Armory leverages Spinnaker to create a single path from production to the deployment target, regardless of whether organizations are moving to Amazon EC2, Amazon Elastic Container Service (Amazon ECS), AWS Fargate, Amazon EKS, AWS Lambda or another AWS target. Previously, developers had to rebuild and custom-script the path to production for new deployment targets. But with Spinnaker, developers can deploy to a new target at the click of a button.

How it works

Spinnaker abstracts the concept of a “production” environment away from any specific deployment target. The cloud vendors themselves, with support from the rest of the community, build and maintain the connections, or Clouddrivers, between Spinnaker and the various production targets such as Amazon EC2 or Amazon EKS. 
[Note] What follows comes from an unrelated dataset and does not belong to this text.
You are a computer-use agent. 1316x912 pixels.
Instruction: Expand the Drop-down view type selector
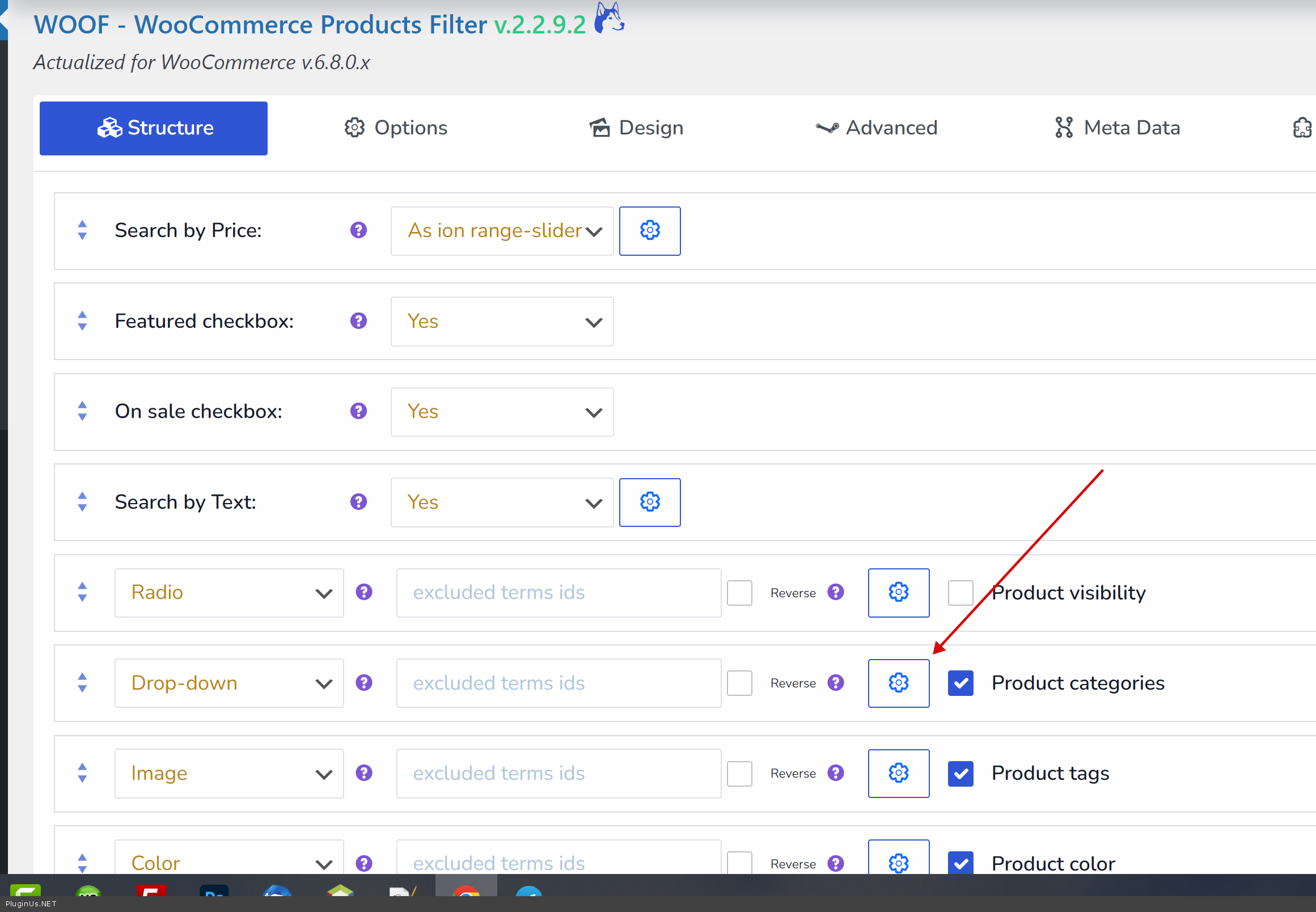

This architecture allows for a consistent, repeatable path to production across entire organizations, incorporating industry and organizational best practices and end-to-end automated policy enforcement. Additional features such as blue-green deployments, canary deployments and 1-click rollbacks safeguard organizations in the event of bad deployments or failures. 
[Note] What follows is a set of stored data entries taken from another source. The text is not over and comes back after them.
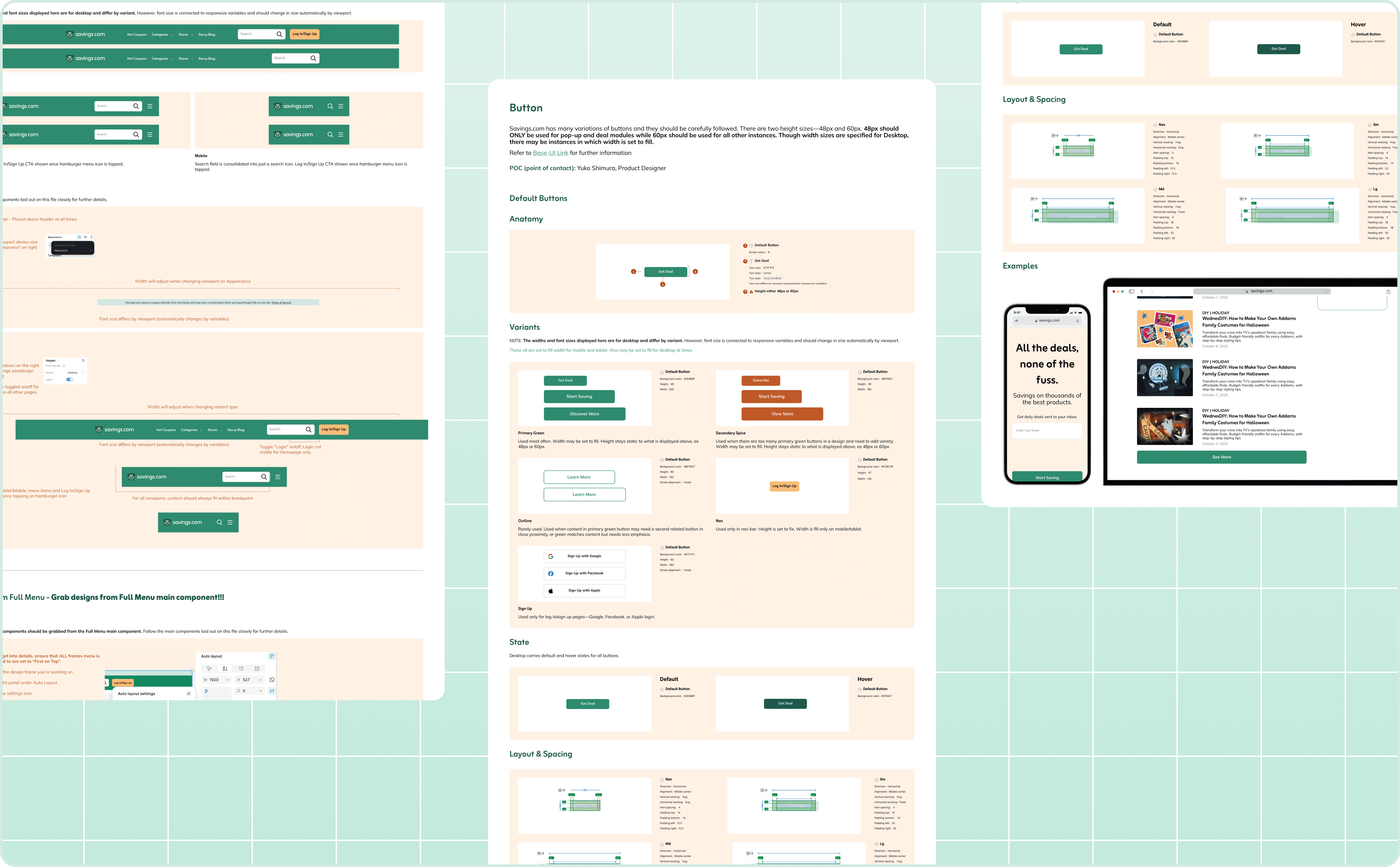
Task: Select the vertical auto layout direction icon
Action: [225, 669]
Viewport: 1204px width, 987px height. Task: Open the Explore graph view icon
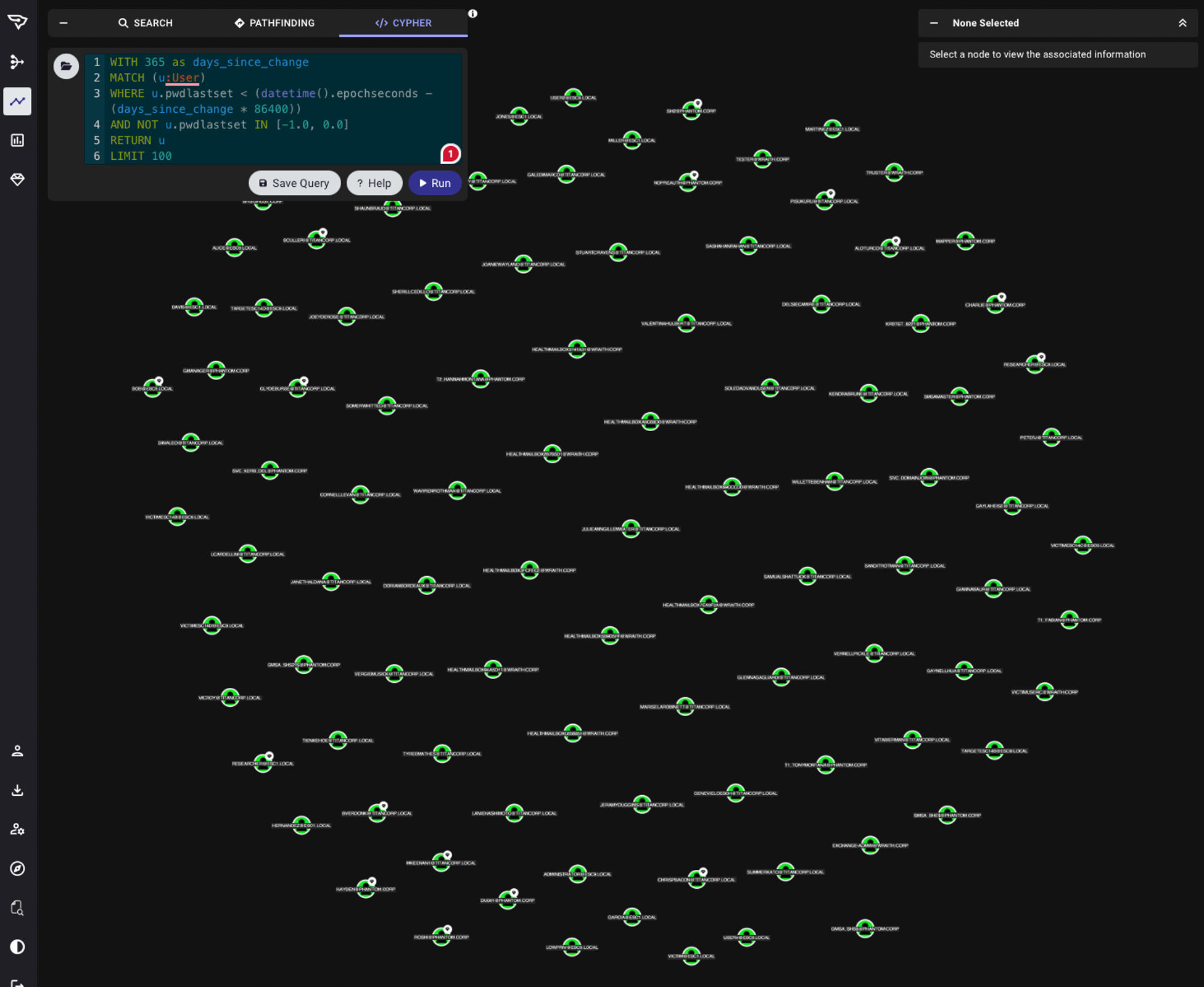coord(17,101)
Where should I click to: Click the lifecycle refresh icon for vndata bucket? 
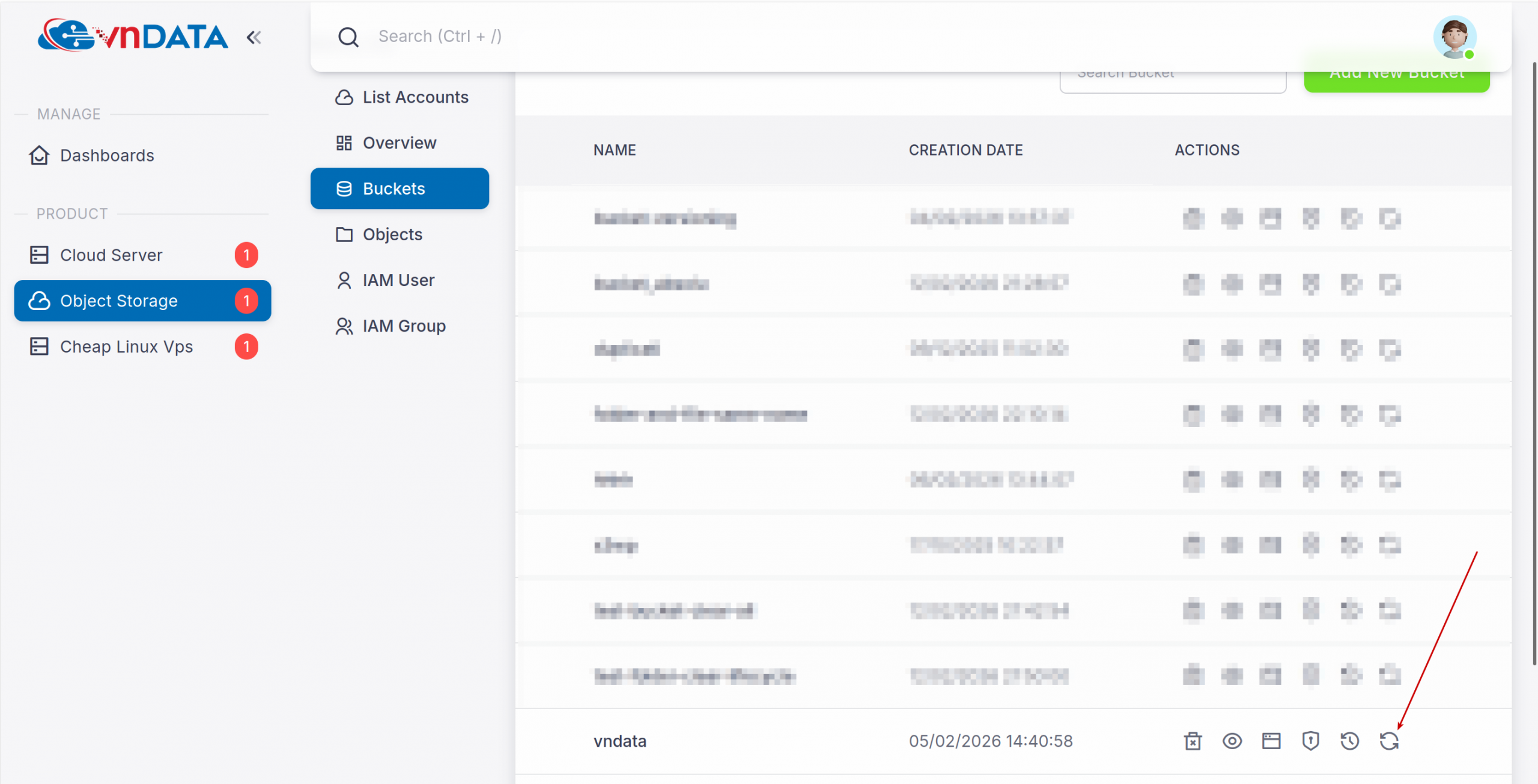[1389, 741]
Utilize a single deployment pipeline for all software and applications, regardless of where the deployment target resides.

Architecture: infrastructure and security 

The supporting infrastructure

You use several AWS services when you deploy the Armory platform on AWS: Virtual Private Cloud, Amazon EKS, IAM, Amazon S3, AWS Secrets Manager, Redis and Amazon Aurora. 

“We had this disconnect between what was run in Terraform and our application deployments. Now teams are starting to see that they can combine those two things into a pipeline… It’s got people more creative in what they know they can do.” – Lead DevOps Engineer Fortune 500 Media & Education Company

Built-in security

Armory offers a breadth of solutions and integrations to deliver applications quickly and securely, such as: 

With security and compliance policies baked in, security and operations teams can share centralized, pre-approved lists of templates that you can leverage across application teams. Templates are updated with new security policies and learnings to enable effective knowledge transfer across the organization. 

When setting up deployment targets with the AWS Quick Start, Armory configures Spinnaker to access AWS resources (with both access and secret access keys) using IAM user roles. This ensures secure access is provided to the correct user roles. 

With Armory Secrets Manager, organizations can enable role-based access controls requiring different types of authentication, protecting sensitive data, such as passwords and tokens.